Amazon.com: 13 reviews
17 of 17 people found the following review helpful
A wake-up call... 5 Sept. 2007
By Relnereth DuFaun - Published on Amazon.com
Format: Paperback
As a young gay man trying to understand his place in the world and how he fits into it all, this book was shocking and occasionally disturbing as it chronicled the tormented history of homosexuals in Europe and America.

Being the first non-fiction book I read concerning homosexuality, I winced as I read about the grisly executions performed in the name of God and/or the law, or how homosexuals where rooted and hunted out as in the witch hunts in early Europe. Atrocities towards fellow human beings are perpetrated with such righteous fervor that you wish they would look in the mirror and see what monsters they've become. It chills me to think that had I been born during that dismal period, I could be drowned, stoned, or burned at the stake for consummating my love with another man.
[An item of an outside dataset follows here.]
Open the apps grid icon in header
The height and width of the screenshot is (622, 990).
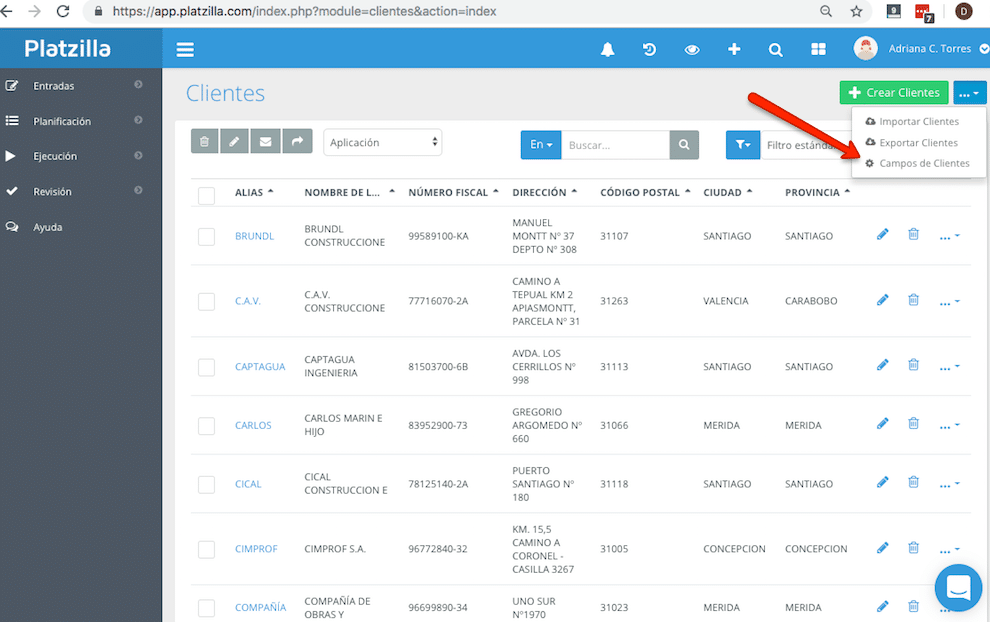(x=818, y=49)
As a Christian, it shames me to learn from reading this that because of one account in the Bible, twisted or misunderstood by interpreters, Christian authorities have employed it as a reason to deliver their brutal judgement against the "sin of Sodom". Worse, as Christianity spread throughout the world, it carried with it the plague of homophobia. Read with horror upon the settlers' arrival in the New World, what they did to the Native Americans. It still confounds me to why people who believe in a god who is the epitomy of love and forgiveness, would embrace hatred and prejudice against their fellow men, as different as they may be.

Reading this has really made me thankful to be living in this day, where even if homosexuality might be frowned upon by some, it has become more understood and more tolerated, if not accepted. The book has made me grieve for those who never got the privilege to be who they are, salute the heroes who fought against the homophobic colossus of that age, and to be sobered out of complacency by knowing that it took a lot of sweat and spilt blood to be able to allow us to have the relative freedom we have.

Finally, taking it further, the book to me is also call to protect, defend, and also to fight. I am aware that there are still countries with homophobic governments who live under constant threat of death. I am aware that we still don't enjoy the full benefits of our existence in society. I am made aware after reading the book that things don't change because you sit there and take it.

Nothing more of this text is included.